NJJN: Have you learned any new information about the role of the Vatican and Pope Pius XII during World War II?

Berk: It is not that the Church did nothing to help the Jews. The Pope did send letters that may have saved some Jewish lives. But between 1933 and 1945 there is not a single statement from Pope Pius XI or Pope Pius XII condemning Nazi anti-Semitism or informing the world about what was being done to the Jews. Most significant of all, there is no statement from Pope Pius XII calling upon Christians all over the world to come to the defense of Jews. This is a transcendental case. It raises the issue of how do you resist evil when there is a price to pay for it. The Church would have suffered. There is no question of that. It may have meant an expropriation of Catholic churches and the ultimate horror, that the Nazis might have developed an independent German Catholic Church.

NJJN: What about the role of President Franklin D. Roosevelt and what he knew about the Holocaust?

Berk: We believe the British were informing FDR about the Holocaust as early as 1941. The first mass killing of the Jews took place after the German invasion of the Soviet Union in June of 1941. We believe the British knew it and communicated it to him…. You cannot accuse the Roosevelt administration of being anti-Semitic. There is a fundamental asymmetry at work here.

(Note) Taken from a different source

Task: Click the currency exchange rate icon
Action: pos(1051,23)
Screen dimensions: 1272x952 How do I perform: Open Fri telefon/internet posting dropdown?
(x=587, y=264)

One of the top three aims of the Third Reich was Judenrein, to make Europe free of Jews. But for those who wanted to save the Jews there were other issues — ending unemployment, getting the country out of the Depression…. Once the war begins, it is winning the war and getting the country out as cheaply and quickly as possible. People are not concerned about the Jews. Roosevelt had to confront a situation whereby he could never be accused of involving the United States in a war to save the Jews. This was a war to save the world from Nazism, the incarnation of evil.